Building resilience is everyone’s business: civil society, governments, donors and financial institutions

Severe drought and crop loss have taken their toll on southern Africa. In the worst-affected countries, millions of people still face hunger. While not yet over, however, the crisis is abating. Assessments in April will give a more accurate picture but, with above-average rainfall, it’s likely the May harvest will be better than in recent years.

Though the crisis in southern Africa was not driven by conflict, as in South Sudan - where famine was declared in February - and elsewhere, there are lessons to be learned.

The first indications that southern Africa was in for a tough time came with the reduced rains of the 2014-15 agricultural season. A poor harvest in May 2015 prompted the U.N. World Food Programme (WFP) to warn the region was facing “its worst food security crisis in years”.

An intensifying El Nino during 2015 caused particular concern for a region with only one annual harvest and food production largely dependent on rain-fed agriculture.

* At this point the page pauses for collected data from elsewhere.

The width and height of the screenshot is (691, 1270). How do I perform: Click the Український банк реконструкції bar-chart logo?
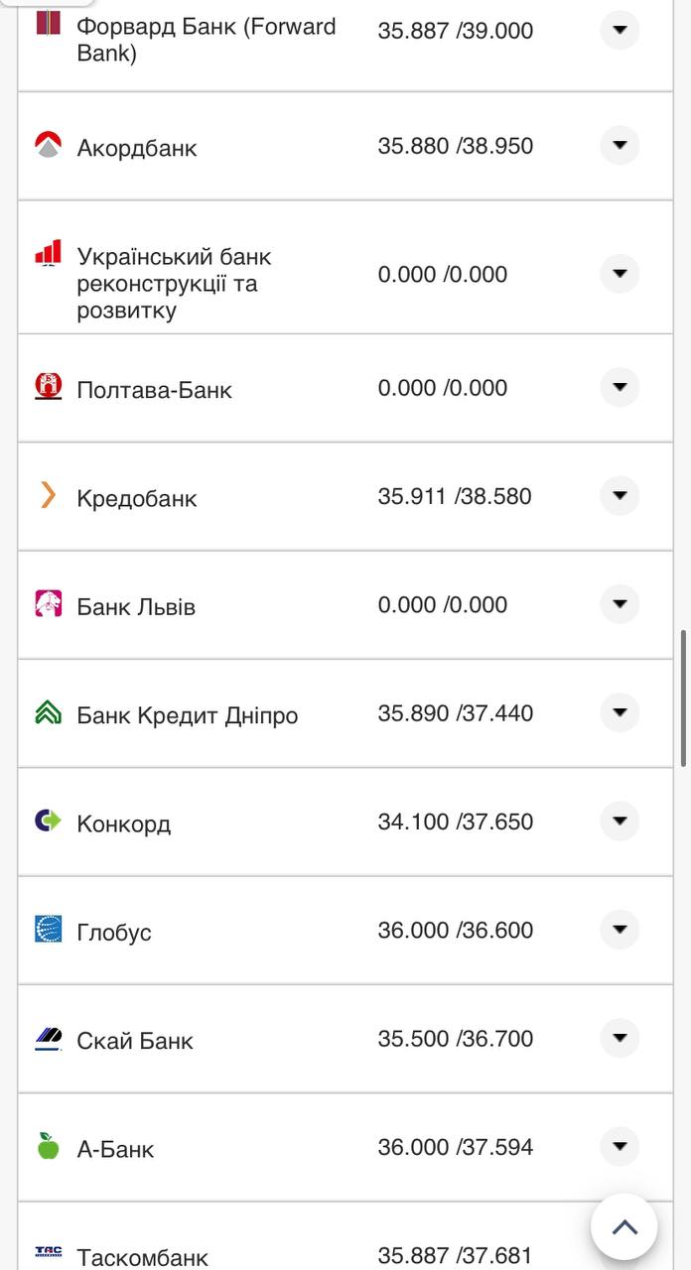(x=46, y=254)
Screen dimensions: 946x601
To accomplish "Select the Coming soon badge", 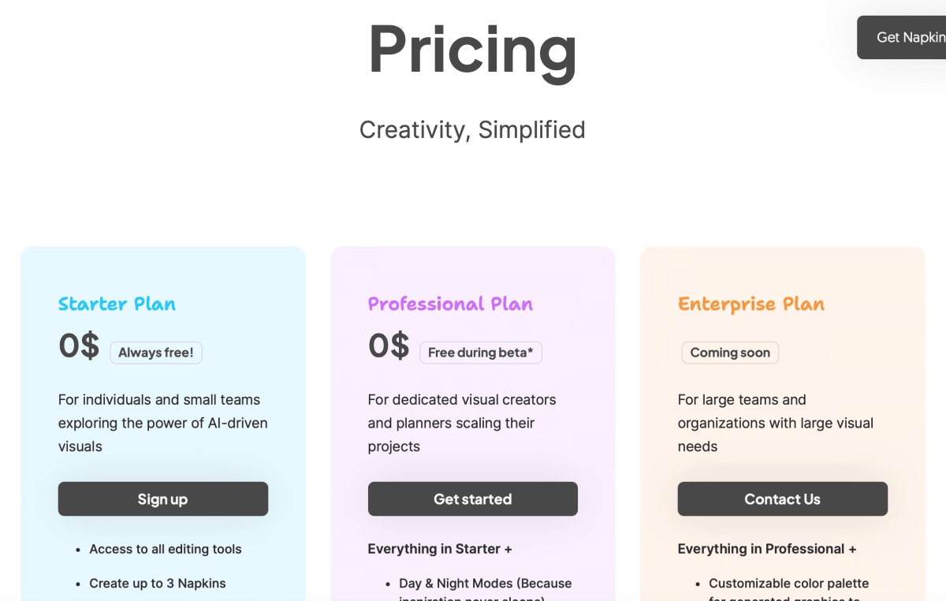I will coord(730,353).
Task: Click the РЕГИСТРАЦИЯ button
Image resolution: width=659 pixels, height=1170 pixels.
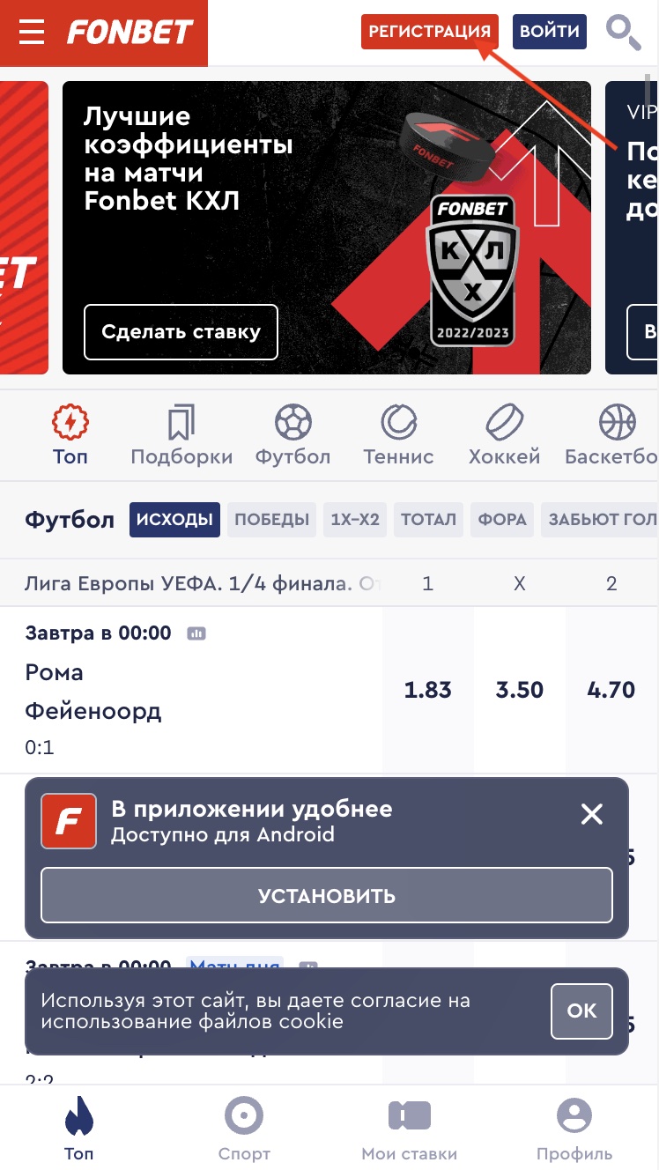Action: coord(430,32)
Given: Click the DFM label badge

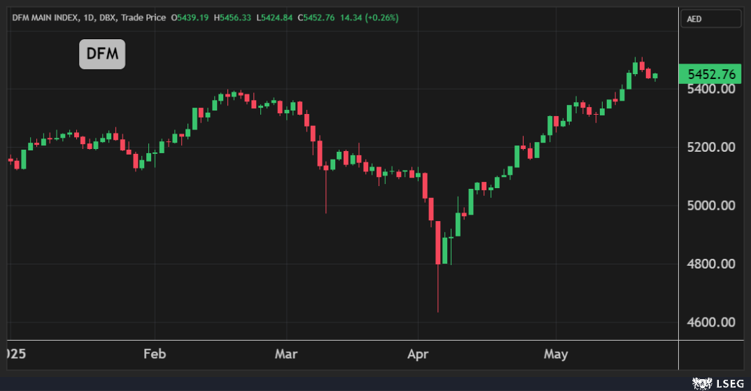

As drought tightened its grip in late 2015, WFP began urging leading donors and international financial institutions to help scale up assistance to millions of vulnerable people, building on existing government social safety nets.

WFP responded using a range of programming – not just relief assistance in the annual lean season but also year-round programmes including school feeding, nutritional support for vulnerable groups, and asset-building schemes to help communities better withstand weather-related shocks.

In the worst-hit countries like Malawi, these programmes were scaled up from early 2016 to prevent ever more people falling into malnutrition. By then, southern Africa had recorded the lowest rainfall in 35 years and the hottest temperatures in a decade.

Calls for early warning and prompt humanitarian response were key. Here are some key events:

•    WFP’s publication in early 2016 of El Nino: Undermining Resilience which sounded the alarm bell about the potential magnitude of the crisis.

•    The convening in February 2016 by the Southern Africa Development Community (SADC) of member states, with the support of WFP and the U.N. Food and Agriculture Organisation

•    The establishment by SADC of a regional coordination cell, to which WFP and other UN agencies deployed experts

•    The publication in July 2016 by the RIASCO regional inter-agency grouping of its Action Plan for Southern Africa which identified the scale of the drought (32 million people food insecure with 18 million requiring urgent humanitarian assistance) and called for more than $1 billion in international aid to address immediate needs and build resilience

By mid-year, having declared its highest level of corporate emergency in the region in June 2016, WFP was scaling up, working with non-governmental organisations to provide food and cash-based assistance to millions of people in seven of the worst-hit countries. Underpinning this were assessments using the latest mobile technology to source data about food security and market prices.

In normal times, such a response would have been activated in only a few countries and much later in the lean season. After the disastrous harvest of 2016, however, millions of families were struggling as early as September.

Every month, WFP and its partners scaled up, reaching by early this year more than 10 million vulnerable people, using a whole range of programming.

That it has been able to do so is thanks to government leadership and donor support – and not just from international donors but also from drought-hit countries such as Malawi. From a slow start, WFP had managed to raise more than $500 million by the end of March 2017.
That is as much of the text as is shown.